3:00 pm to 4:00 pm
Event Location: NSH 1507
Bio: Phillip Isola is a PhD student in Brain & Cognitive Sciences at MIT, under the supervision of Ted Adelson. He studies a mix of human and computer vision.
Abstract: No pixel is an island. It is connected to the rest of the visual visual by a web of similarities, associations, and other relationships. In this talk, I will describe how we can learn some of these relationships and use them to uncover visual organization at two ends of the spectrum: grouping pixels into object segments and parsing image collections into states and transformations. How can a visual system learn to group pixels into objects? We have developed an algorithm that learns to associate visual features by identifying suspicious coincidences in their cooccurrence statistics. Consider a zebra. Black-next-to-white occurs suspiciously often, hinting that these colors have a common cause. We can model this suspicion using pointwise mutual information (PMI). If the PMI between two colors is high, then the colors probably belong to the same object.

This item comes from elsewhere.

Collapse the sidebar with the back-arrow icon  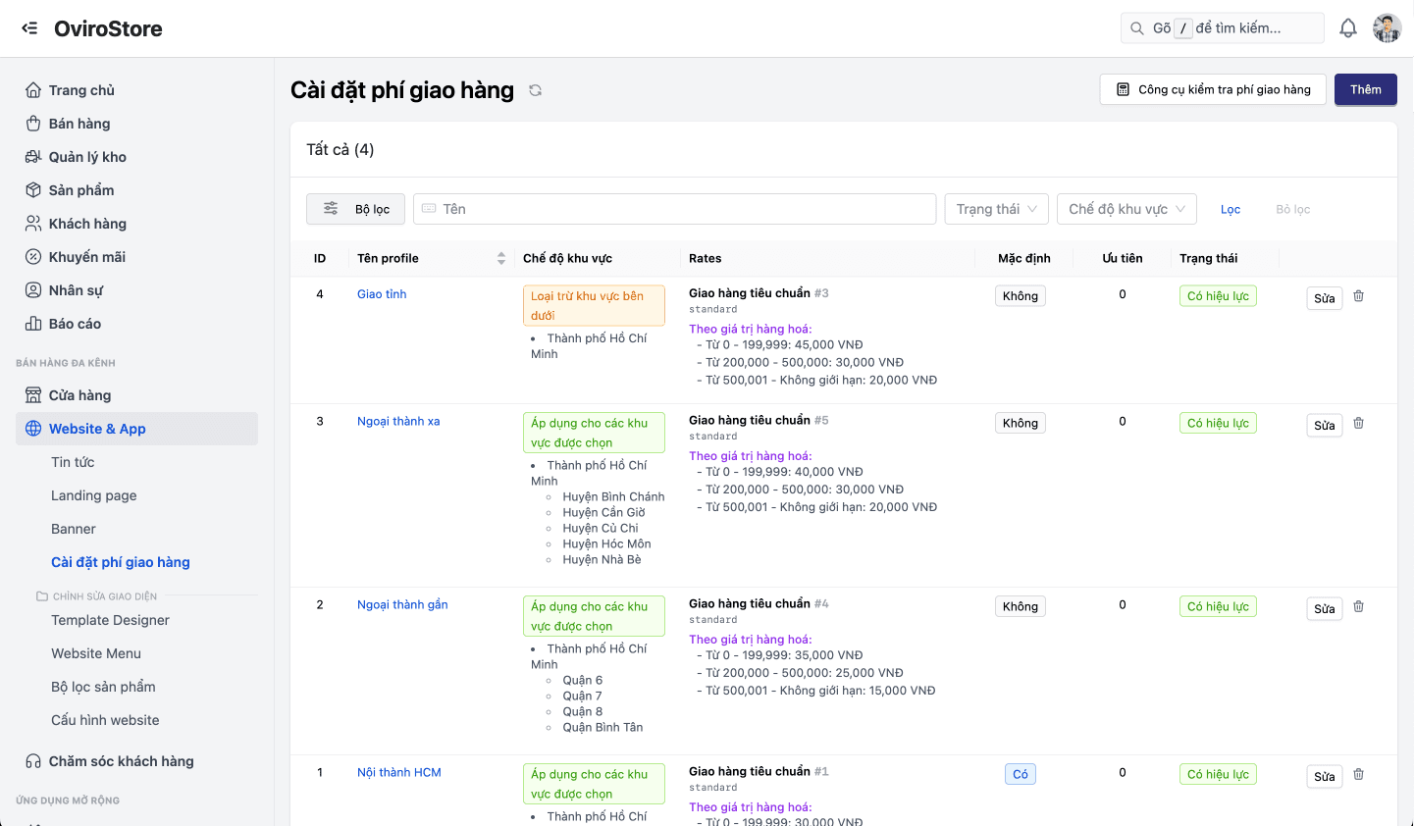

Grouping visual features with high PMI reveals object segments, matching state-of-the-art performance on segmentation and boundary detection. Statistical association is just one of many possible visual relationships. What about the relationship between a ripe and unripe apple? Here the relationship is not just association or similarity, it also has semantics, namely ripening. Natural objects can be related by a wide variety of transformations like this, e.g. bending, folding, aging. I will conclude the talk by describing my ongoing work on understanding this richer class of visual relationships, and how they can be used to organize entire visual collections.